• Directions:
Reproduce all of the data exactly, with no line skipped.

** Task input follows **

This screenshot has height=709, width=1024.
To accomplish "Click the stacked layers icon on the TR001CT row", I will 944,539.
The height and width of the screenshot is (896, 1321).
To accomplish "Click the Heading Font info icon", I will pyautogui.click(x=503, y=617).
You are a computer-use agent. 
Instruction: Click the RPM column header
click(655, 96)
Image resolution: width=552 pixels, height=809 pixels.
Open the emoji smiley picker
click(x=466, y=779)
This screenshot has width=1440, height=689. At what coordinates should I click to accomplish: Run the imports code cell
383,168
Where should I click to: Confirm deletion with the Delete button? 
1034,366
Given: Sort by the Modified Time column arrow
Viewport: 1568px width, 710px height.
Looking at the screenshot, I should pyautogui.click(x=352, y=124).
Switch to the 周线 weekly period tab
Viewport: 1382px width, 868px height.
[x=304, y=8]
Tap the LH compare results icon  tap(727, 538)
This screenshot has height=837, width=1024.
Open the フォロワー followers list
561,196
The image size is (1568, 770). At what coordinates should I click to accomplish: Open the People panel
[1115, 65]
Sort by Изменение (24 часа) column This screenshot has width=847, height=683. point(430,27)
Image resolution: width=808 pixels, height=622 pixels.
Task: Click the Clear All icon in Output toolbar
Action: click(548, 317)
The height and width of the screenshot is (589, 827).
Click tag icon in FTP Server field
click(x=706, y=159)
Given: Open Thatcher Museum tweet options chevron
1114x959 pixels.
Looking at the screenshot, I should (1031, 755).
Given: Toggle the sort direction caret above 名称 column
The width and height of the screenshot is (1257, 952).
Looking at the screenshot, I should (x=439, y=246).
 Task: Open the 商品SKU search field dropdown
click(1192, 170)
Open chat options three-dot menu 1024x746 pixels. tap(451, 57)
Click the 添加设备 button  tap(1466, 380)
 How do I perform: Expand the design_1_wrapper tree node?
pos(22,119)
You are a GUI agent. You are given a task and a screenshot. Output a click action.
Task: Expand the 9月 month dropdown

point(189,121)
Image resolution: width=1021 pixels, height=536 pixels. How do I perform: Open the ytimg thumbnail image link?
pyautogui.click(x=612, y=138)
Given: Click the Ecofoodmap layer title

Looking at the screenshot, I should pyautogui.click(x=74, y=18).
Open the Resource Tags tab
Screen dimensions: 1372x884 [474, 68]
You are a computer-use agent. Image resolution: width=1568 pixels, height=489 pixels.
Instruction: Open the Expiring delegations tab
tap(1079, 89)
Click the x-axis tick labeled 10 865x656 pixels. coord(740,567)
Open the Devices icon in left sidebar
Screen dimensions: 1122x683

** End of Task input **

• Written solution:
This screenshot has height=709, width=1024.
To accomplish "Click the stacked layers icon on the TR001CT row", I will 944,539.
The height and width of the screenshot is (896, 1321).
To accomplish "Click the Heading Font info icon", I will pyautogui.click(x=503, y=617).
You are a computer-use agent. 
Instruction: Click the RPM column header
click(655, 96)
Image resolution: width=552 pixels, height=809 pixels.
Open the emoji smiley picker
click(x=466, y=779)
This screenshot has width=1440, height=689. At what coordinates should I click to accomplish: Run the imports code cell
383,168
Where should I click to: Confirm deletion with the Delete button? 
1034,366
Given: Sort by the Modified Time column arrow
Viewport: 1568px width, 710px height.
Looking at the screenshot, I should pyautogui.click(x=352, y=124).
Switch to the 周线 weekly period tab
Viewport: 1382px width, 868px height.
[x=304, y=8]
Tap the LH compare results icon  tap(727, 538)
This screenshot has height=837, width=1024.
Open the フォロワー followers list
561,196
The image size is (1568, 770). At what coordinates should I click to accomplish: Open the People panel
[1115, 65]
Sort by Изменение (24 часа) column This screenshot has width=847, height=683. point(430,27)
Image resolution: width=808 pixels, height=622 pixels.
Task: Click the Clear All icon in Output toolbar
Action: click(548, 317)
The height and width of the screenshot is (589, 827).
Click tag icon in FTP Server field
click(x=706, y=159)
Given: Open Thatcher Museum tweet options chevron
1114x959 pixels.
Looking at the screenshot, I should (1031, 755).
Given: Toggle the sort direction caret above 名称 column
The width and height of the screenshot is (1257, 952).
Looking at the screenshot, I should (x=439, y=246).
 Task: Open the 商品SKU search field dropdown
click(1192, 170)
Open chat options three-dot menu 1024x746 pixels. tap(451, 57)
Click the 添加设备 button  tap(1466, 380)
 How do I perform: Expand the design_1_wrapper tree node?
pos(22,119)
You are a GUI agent. You are given a task and a screenshot. Output a click action.
Task: Expand the 9月 month dropdown

point(189,121)
Image resolution: width=1021 pixels, height=536 pixels. How do I perform: Open the ytimg thumbnail image link?
pyautogui.click(x=612, y=138)
Given: Click the Ecofoodmap layer title

Looking at the screenshot, I should pyautogui.click(x=74, y=18).
Open the Resource Tags tab
Screen dimensions: 1372x884 [474, 68]
You are a computer-use agent. Image resolution: width=1568 pixels, height=489 pixels.
Instruction: Open the Expiring delegations tab
tap(1079, 89)
Click the x-axis tick labeled 10 865x656 pixels. coord(740,567)
Open the Devices icon in left sidebar
Screen dimensions: 1122x683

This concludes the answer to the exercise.